Paris – Le collectif d’agents publics Nos services publics a publié lundi une vaste enquête alertant sur la « perte de sens » éprouvée au travail par les fonctionnaires et contractuels.
Sur les 4.555 répondants à un questionnaire administré en ligne, « 80% déclarent être confrontés +régulièrement+ ou +très fréquemment+ à un sentiment d’absurdité dans l’exercice de leur travail« .
« De réorganisations en désorganisations organisées, j’ai été transférée d’office sur un poste où je n’avais aucune connaissance […] Pas d’accompagnement, pas de formation, une hiérarchie +destructrice+: j’ai fini par craquer au bout d’un an », confie Sylvie, adjointe administrative.
Ce ressenti progresse avec l’âge: seuls 23% des moins de 30 ans affirment éprouver « très fréquemment » un sentiment d’absurdité, soit douze points de moins que chez les 50-59 ans (35%).
Il est « lié avant tout à l’incapacité des agents à mener à bien les missions de service public pour lesquelles ils se sont engagés« , explique le collectif.
<Dans le secteur médical, en particulier, la crise sanitaire a agi comme un révélateur de ce désenchantement.
« Je travaille à l’AP-HP depuis 1985. Je n’ai jamais connu un tel nombre de couches décisionnelles: le patient est devenu une donnée abstraite« , regrette Valérie.

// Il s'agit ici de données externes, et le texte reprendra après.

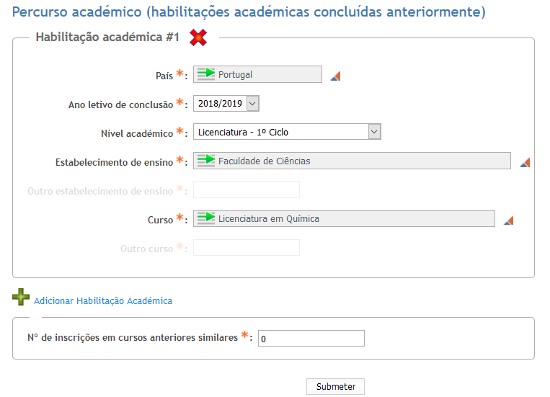This screenshot has width=550, height=397.
Task: Click green arrow icon in Estabelecimento de ensino
Action: [206, 160]
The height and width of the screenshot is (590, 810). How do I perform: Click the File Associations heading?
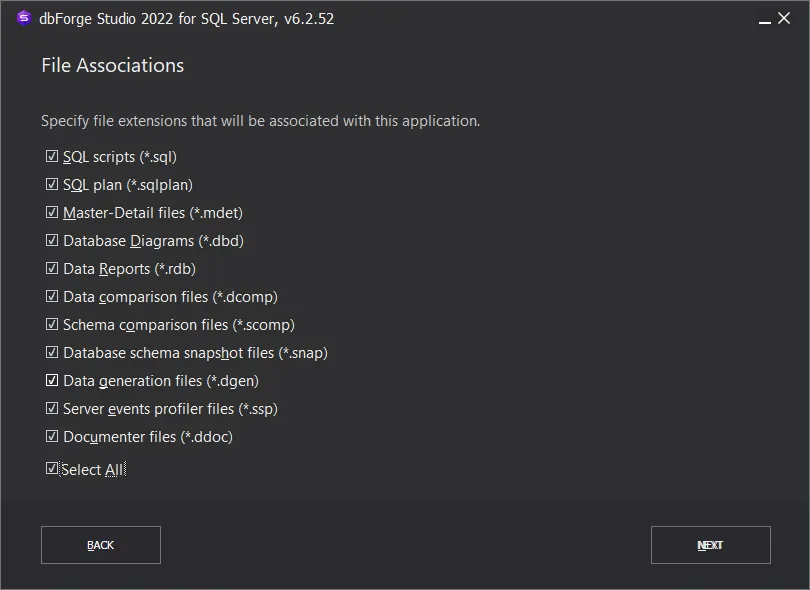112,66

En se basant sur les témoignages des répondants, Nos services publics détaille cinq catégories principales de motifs qui engendrent la perte de sens: « Le manque de moyens, un défaut de vision, le sentiment de servir autre chose que l’intérêt général, le poids de la structure et le manque de reconnaissance. »

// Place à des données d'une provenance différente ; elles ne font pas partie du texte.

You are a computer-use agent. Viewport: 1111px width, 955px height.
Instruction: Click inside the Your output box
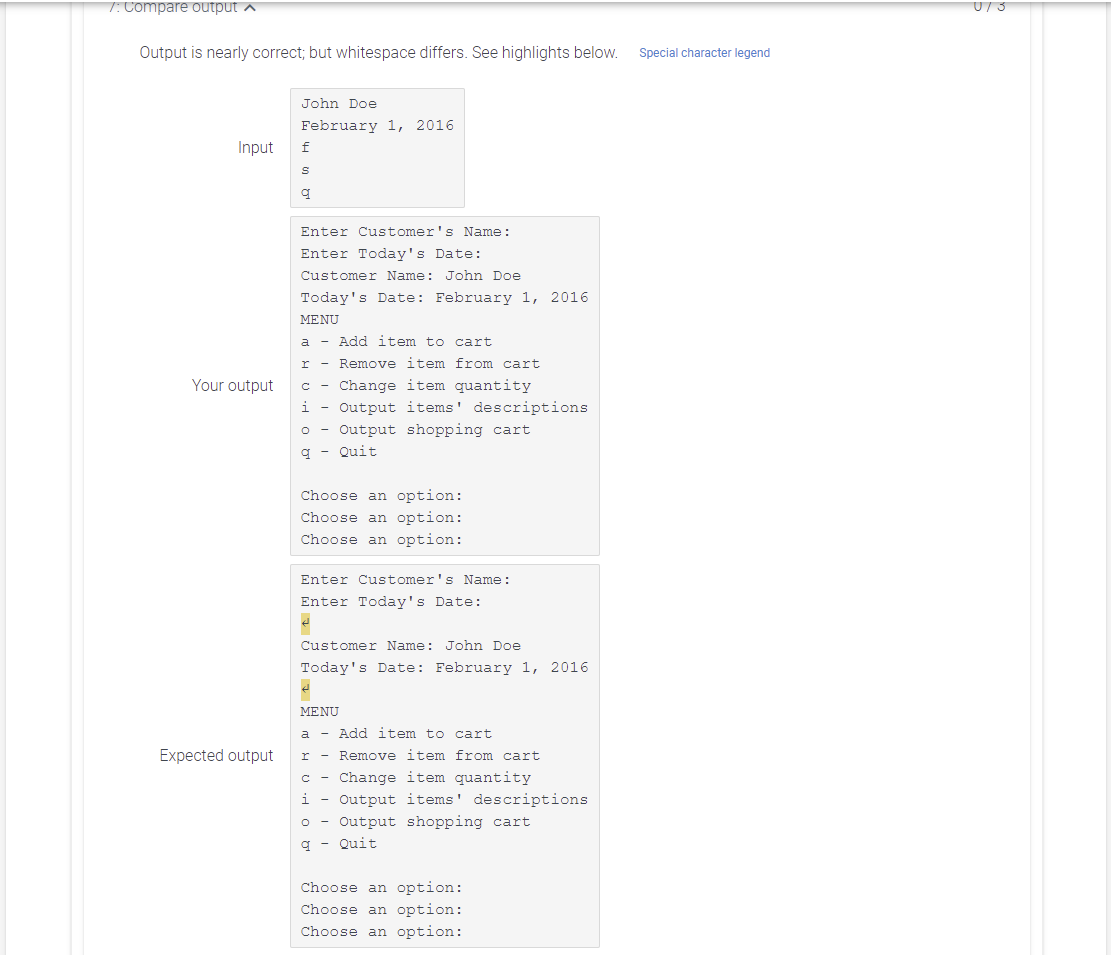click(x=444, y=384)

Le niveau de rémunération, à ce titre, pèse moins que les injonctions contradictoires ou les dysfonctionnements administratifs.
Le collectif a transmis lundi les résultats de l’enquête à la ministre de la Transformation et de la Fonction publiques, Amélie de Montchalin. « La priorité numéro 1 de son action est le sens des métiers du service public« , assure le ministère.
Malgré ces difficultés, 52% des personnes interrogées déclarent rester à leur poste pour le service de l’intérêt général, et 50% pour l’intérêt des missions.
Mais 37% des répondants justifient leur maintien dans la fonction par « la difficulté de changer« , en particulier les enseignants, et 35% par « la stabilité de l’emploi« .
Le questionnaire a été administré en ligne du 30 avril au 31 août 2021. Parmi les répondants, ceux de catégorie A (2.805 réponses) sont surreprésentés par rapport à leur poids réel dans les effectifs globaux de la fonction publique.
A l’inverse, les répondants de catégorie B (447) et C (294) sont sous-représentés. Les contractuels représentent 12% de l’échantillon.
Si le ministère garantit que les témoignages collectés seront étudiés en détail, il fait part de ses réserves sur l’interprétation globale des résultats, « la méthodologie choisie n’étant pas celle d’un sondage représentatif« .
« Le nombre de réponses, le nombre de témoignages écrits recueillis et leur niveau de concordance sont néanmoins significatifs d’un sentiment de mal-être partagé chez les agents des services publics dans tous les secteurs, par tous les statuts et par tous les âges« , estime pour sa part le collectif.